Privacy and confidentiality
Participating in our peer support service
The Nurse Midwife Health Program Australia (Nurse Midwife HPA) will ensure that all personal information, no matter how or where it is obtained, is handled sensitively, securely and in accordance with relevant legislation and regulations.
The Nurse Midwife HPA complies with the Australian Privacy Principles for the Fair Handling of Personal Information. The privacy principles set the minimum standards for collecting, storing, using, disclosing, managing, accessing, correcting and disposing of personal information.
We are committed to taking all appropriate measures to ensure that the personal information of participants is protected from unauthorised access, loss, misuse, disclosure or alteration.
The program is committed to protecting all participants' privacy, confidentiality and personal information. We comply with the:
- Privacy Act 1988 and the Privacy Amendment Act 2012 (C’wealth)
- Privacy and Data Protection Act 2014, which is detailed in the Australian Privacy Principles (C’wealth)
- various State and Territory privacy legislation and regulations.
Note: This policy only refers to the privacy of participants.
Staff access and responsibilities
Our staff must:
- seek or give only information about an individual that is relevant to the service provided or requested
- gain signed consent from a participant when personal information is being disclosed to others outside the program
- ensure all records are stored in a manner that maintains confidentiality
- respect the privacy of all participants, including both written and verbal information, except where legal or ethical issues deem otherwise.
Only staff with direct involvement in a matter will have access to a participant’s file. Staff must not access a participant's personal information that does not pertain directly to their position or hold relevance to their work.
Unauthorised disclosure of information and breaches of confidentiality by staff will result in disciplinary procedures and possible dismissal.
Collection and access to information
Information must be collected directly from participants or from their authorised representative. Representatives include guardians, lawyers under enduring powers of attorney, agents under the Medical Treatment Act 1988, administrators under the Guardianship and Administration Act 1986, and/or a person otherwise empowered to act or make decisions in the best interests of participants.
Information remains the property of participants, and the program will ensure they are aware of:
- details of what is being collected
- purpose for which the information is being collected
- access – rights and how to access
- correction – rights and how to amend incorrect information
Information about individuals will be treated as confidential except when:
- harm risk - there is significant cause to believe a participant is at risk of harming themselves or someone else
- health or safety issue is apparent
- legal process applies and there is a requirement under legislative obligations.
Storage and security of personal information
Nurse Midwife HPA will maintain control and be responsible for the security of personal information it holds. We will take reasonable steps to protect personal information from misuse, loss and from unauthorised access, modification and/or disclosure
We will mitigate risk by:
- storing or saving participant information only on Nurse Midwife HPA’s network systems, within a prescribed database or document management system
- never storing participant information on a staff’s personal device or document management system
- locking hard copy documents containing personal and sensitive information in cabinets when not in use
- encrypting and password-protecting when sharing electronic documents containing personal or sensitive information.
Privacy breaches
Nurse Midwife HPA is required to notify participants when there are reasonable grounds to believe that an eligible data breach has occurred.

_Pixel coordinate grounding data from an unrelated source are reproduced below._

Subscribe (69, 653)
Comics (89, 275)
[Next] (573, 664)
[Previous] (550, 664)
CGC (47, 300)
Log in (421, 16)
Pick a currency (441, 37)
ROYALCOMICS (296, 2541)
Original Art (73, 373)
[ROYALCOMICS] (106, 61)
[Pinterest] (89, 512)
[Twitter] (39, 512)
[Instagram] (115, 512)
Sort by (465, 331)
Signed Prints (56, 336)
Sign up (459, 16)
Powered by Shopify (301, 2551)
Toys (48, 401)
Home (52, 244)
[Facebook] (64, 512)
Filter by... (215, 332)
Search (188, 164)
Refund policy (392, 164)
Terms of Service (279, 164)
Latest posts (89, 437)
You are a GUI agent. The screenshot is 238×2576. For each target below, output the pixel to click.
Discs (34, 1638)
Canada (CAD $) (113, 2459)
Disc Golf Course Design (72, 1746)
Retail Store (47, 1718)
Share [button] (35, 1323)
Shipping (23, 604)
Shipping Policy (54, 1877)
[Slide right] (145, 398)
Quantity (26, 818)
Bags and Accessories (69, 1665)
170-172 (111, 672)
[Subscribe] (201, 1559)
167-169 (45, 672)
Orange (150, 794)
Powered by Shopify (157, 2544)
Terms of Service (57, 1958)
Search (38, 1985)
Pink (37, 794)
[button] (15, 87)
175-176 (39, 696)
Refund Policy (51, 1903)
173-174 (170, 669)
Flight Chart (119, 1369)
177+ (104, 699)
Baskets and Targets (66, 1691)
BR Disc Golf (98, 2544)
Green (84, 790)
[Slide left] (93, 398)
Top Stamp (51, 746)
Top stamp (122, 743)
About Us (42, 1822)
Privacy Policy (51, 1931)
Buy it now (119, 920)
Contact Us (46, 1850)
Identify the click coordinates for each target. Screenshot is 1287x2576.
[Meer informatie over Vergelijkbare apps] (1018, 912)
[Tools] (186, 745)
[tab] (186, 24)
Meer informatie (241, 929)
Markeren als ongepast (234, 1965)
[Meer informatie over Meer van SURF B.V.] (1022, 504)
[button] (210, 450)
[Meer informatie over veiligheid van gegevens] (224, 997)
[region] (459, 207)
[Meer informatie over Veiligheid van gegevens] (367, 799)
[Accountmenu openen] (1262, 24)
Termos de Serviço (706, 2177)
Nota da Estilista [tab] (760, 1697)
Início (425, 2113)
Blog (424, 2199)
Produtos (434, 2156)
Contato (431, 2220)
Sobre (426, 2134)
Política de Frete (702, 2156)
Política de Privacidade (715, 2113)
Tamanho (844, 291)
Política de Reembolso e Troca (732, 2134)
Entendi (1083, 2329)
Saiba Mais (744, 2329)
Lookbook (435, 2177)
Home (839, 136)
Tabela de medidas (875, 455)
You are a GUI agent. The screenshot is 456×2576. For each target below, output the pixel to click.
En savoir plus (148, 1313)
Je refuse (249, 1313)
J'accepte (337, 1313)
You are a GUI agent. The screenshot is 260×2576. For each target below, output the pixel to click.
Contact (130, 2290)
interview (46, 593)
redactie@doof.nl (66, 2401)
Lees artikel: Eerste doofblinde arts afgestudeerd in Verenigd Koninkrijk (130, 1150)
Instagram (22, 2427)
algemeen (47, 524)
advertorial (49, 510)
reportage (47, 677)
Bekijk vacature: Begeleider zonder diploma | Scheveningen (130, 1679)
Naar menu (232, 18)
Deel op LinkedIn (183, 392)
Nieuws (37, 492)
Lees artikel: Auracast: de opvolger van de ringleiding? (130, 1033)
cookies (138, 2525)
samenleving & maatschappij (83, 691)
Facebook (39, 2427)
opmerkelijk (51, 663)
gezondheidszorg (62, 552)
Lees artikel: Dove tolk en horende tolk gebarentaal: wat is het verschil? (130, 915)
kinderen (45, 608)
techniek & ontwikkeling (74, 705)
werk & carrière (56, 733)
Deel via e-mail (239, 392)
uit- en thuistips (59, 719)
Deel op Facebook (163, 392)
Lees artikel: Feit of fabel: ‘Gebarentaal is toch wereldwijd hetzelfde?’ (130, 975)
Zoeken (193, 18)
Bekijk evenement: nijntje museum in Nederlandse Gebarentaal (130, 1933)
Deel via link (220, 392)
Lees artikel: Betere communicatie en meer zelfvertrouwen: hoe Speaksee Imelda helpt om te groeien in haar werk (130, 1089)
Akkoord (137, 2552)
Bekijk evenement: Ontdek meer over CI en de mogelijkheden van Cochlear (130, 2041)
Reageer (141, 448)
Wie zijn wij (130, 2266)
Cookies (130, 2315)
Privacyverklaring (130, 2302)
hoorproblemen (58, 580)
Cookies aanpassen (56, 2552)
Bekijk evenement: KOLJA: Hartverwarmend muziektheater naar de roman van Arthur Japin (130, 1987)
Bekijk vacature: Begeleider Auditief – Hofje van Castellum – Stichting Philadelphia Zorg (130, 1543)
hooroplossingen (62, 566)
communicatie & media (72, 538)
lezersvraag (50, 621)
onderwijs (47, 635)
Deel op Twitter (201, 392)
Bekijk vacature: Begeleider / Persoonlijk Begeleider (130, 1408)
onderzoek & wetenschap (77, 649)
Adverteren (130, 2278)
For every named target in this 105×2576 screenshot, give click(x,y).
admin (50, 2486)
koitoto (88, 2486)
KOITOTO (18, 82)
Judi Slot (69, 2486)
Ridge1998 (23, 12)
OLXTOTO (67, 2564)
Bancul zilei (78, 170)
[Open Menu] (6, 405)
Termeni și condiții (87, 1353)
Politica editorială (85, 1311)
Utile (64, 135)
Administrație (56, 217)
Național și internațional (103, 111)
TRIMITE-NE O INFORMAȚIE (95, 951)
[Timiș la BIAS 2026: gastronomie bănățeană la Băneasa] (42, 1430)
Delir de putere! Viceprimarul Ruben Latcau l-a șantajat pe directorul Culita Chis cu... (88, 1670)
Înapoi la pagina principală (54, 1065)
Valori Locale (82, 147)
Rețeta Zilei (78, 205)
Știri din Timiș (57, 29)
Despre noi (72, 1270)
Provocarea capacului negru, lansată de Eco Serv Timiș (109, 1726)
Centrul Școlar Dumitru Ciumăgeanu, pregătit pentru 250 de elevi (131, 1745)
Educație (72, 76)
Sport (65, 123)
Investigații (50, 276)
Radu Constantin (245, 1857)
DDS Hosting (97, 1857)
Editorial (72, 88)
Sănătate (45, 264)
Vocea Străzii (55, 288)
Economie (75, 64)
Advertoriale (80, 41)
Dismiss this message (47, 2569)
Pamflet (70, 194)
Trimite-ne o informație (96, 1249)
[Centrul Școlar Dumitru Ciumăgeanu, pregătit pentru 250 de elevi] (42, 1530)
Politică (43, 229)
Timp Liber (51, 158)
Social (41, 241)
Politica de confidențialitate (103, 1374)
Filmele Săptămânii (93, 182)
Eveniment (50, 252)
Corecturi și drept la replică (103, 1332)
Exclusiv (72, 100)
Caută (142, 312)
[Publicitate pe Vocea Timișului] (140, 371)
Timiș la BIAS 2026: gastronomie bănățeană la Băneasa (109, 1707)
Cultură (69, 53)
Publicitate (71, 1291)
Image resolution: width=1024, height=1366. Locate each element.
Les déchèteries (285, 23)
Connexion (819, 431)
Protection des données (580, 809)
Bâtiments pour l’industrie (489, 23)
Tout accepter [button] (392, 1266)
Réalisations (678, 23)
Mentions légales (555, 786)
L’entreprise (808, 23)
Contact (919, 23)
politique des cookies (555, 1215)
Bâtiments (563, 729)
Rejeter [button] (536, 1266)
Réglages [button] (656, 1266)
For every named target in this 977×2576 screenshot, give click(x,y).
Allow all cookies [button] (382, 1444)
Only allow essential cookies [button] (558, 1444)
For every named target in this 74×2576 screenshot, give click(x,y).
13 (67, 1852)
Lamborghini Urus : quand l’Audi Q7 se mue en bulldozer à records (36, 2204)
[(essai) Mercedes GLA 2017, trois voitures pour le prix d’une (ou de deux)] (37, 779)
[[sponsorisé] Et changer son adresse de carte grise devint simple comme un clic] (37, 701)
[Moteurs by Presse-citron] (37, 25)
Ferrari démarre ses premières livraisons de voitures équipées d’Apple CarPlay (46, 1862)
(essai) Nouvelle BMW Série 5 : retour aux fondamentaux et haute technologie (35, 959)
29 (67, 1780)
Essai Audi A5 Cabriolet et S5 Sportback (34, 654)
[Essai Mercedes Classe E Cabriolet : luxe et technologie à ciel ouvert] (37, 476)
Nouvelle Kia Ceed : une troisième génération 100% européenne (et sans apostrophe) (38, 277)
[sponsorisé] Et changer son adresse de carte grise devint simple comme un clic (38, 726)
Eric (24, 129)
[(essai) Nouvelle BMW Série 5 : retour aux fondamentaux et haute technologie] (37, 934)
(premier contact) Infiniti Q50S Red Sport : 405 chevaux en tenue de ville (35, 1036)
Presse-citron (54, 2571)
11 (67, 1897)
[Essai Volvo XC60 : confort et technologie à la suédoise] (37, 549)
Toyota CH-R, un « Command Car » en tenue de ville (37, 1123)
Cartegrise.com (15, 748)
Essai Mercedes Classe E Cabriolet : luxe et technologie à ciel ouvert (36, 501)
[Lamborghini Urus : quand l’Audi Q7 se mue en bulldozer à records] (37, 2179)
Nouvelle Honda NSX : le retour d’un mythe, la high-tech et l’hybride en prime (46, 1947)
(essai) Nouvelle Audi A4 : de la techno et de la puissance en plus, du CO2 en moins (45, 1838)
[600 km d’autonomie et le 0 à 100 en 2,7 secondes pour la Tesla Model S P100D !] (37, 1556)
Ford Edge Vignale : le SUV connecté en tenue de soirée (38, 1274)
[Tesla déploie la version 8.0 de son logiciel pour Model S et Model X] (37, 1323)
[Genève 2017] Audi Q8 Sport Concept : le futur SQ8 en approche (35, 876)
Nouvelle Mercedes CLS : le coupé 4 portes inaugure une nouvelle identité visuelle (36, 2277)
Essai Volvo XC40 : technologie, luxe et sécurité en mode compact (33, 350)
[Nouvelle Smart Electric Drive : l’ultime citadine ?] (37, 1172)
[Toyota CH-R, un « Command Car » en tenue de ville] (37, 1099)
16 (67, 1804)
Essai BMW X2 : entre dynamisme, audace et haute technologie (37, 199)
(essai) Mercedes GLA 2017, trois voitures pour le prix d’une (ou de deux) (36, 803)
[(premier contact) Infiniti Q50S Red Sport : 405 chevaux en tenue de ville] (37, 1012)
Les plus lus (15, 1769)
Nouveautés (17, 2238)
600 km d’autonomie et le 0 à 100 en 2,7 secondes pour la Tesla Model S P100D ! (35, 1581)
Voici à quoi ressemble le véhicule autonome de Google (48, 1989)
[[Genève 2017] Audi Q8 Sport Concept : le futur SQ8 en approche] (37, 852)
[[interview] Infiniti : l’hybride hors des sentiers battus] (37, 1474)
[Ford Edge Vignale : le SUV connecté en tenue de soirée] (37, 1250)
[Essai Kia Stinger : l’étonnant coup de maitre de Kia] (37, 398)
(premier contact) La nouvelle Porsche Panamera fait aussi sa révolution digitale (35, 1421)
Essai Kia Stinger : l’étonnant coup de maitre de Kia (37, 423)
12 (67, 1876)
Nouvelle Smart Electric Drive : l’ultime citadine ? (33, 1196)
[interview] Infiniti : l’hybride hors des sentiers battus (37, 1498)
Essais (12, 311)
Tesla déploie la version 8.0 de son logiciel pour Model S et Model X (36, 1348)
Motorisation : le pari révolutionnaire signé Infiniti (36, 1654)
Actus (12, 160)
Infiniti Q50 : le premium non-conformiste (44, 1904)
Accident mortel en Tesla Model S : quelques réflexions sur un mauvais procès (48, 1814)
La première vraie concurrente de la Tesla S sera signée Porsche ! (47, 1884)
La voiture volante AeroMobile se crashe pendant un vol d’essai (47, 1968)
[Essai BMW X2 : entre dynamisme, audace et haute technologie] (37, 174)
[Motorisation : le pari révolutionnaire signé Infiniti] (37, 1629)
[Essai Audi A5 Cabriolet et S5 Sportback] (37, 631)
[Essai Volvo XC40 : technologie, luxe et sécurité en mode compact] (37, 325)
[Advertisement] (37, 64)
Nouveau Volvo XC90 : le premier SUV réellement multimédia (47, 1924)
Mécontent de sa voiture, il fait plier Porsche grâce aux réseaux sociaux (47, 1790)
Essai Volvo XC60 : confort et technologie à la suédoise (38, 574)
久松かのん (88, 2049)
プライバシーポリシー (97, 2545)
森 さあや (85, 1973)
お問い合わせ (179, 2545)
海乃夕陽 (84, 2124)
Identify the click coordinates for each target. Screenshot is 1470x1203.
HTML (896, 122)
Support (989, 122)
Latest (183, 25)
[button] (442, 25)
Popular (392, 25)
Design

The Nurse Midwife HPA Privacy and Data Breach Policy outlines how to manage a privacy or data breach, which is available on request.
Complaints about privacy breaches
Participants can complain or raise a concern if they believe Nurse Midwife HPA has breached their privacy regarding their information. To find out more, refer to the Nurse Midwife HPA Feedback and Complaints Policy.
Nurse Midwife HPA takes complaints about privacy seriously. We will ensure investigations are thorough and a response is given within an appropriate timeframe.
Access information held by us Nurse Midwife HPA
Nurse Midwife HPA participants can access their personal information held by the program.
To access information held by the program, you must:
- request access in writing
- confirm your identity with a photo ID
- provide proof you are authorised if acting as an authorised representative (such as a copy of the Enduring Power of Attorney, etc)
- provide details so we can identify what personal information is being requested
- nominate the preferred format of the information (for example, a copy of the information or a request to view the information contained in our records)
Sometimes, the Nurse Midwife HPA cannot grant access to personal information we hold. For example, we may need to refuse access if granting access would:
- interfere with the privacy of others
- result in a breach of confidentiality
- pose a serious and imminent threat to the health and/or safety of any person
- threaten public health or public safety.
If that happens, Nurse Midwife HPA will provide written reasons for the refusal.